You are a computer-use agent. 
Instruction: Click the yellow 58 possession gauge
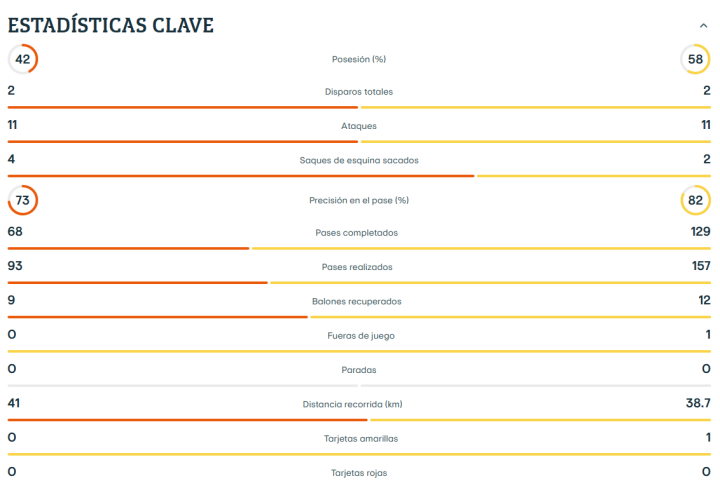tap(695, 59)
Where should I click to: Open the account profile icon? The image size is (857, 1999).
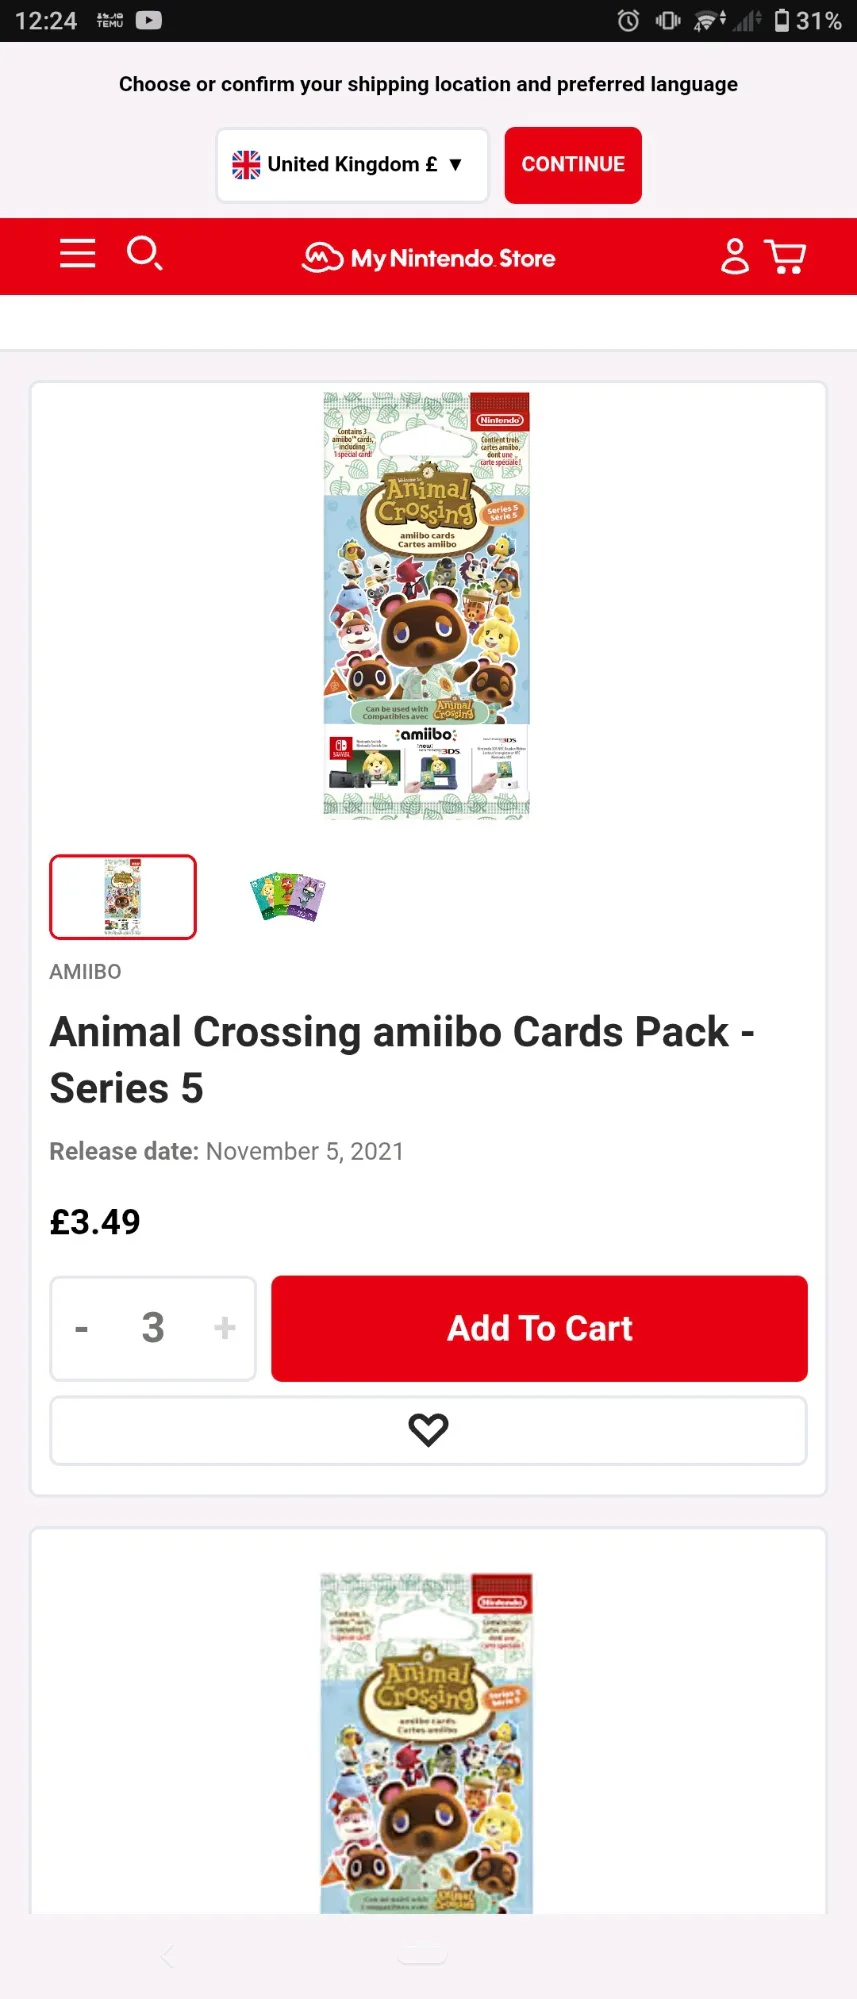click(x=735, y=256)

----

§ INSTRUCTIONS TO FOLLOW
Rewrite every line of the entries above, requests included, and leave out the pictures. Scale each coordinate in the answers by 1.65 and round it to a whole number, with halves rounded up.

§ SOLUTION FOR THIS EXERCISE
You are a computer-use agent. 
Instruction: Click the yellow 58 possession gauge
tap(1147, 97)
Where should I click to: Open the account profile icon? The image size is (857, 1999).
click(x=1213, y=422)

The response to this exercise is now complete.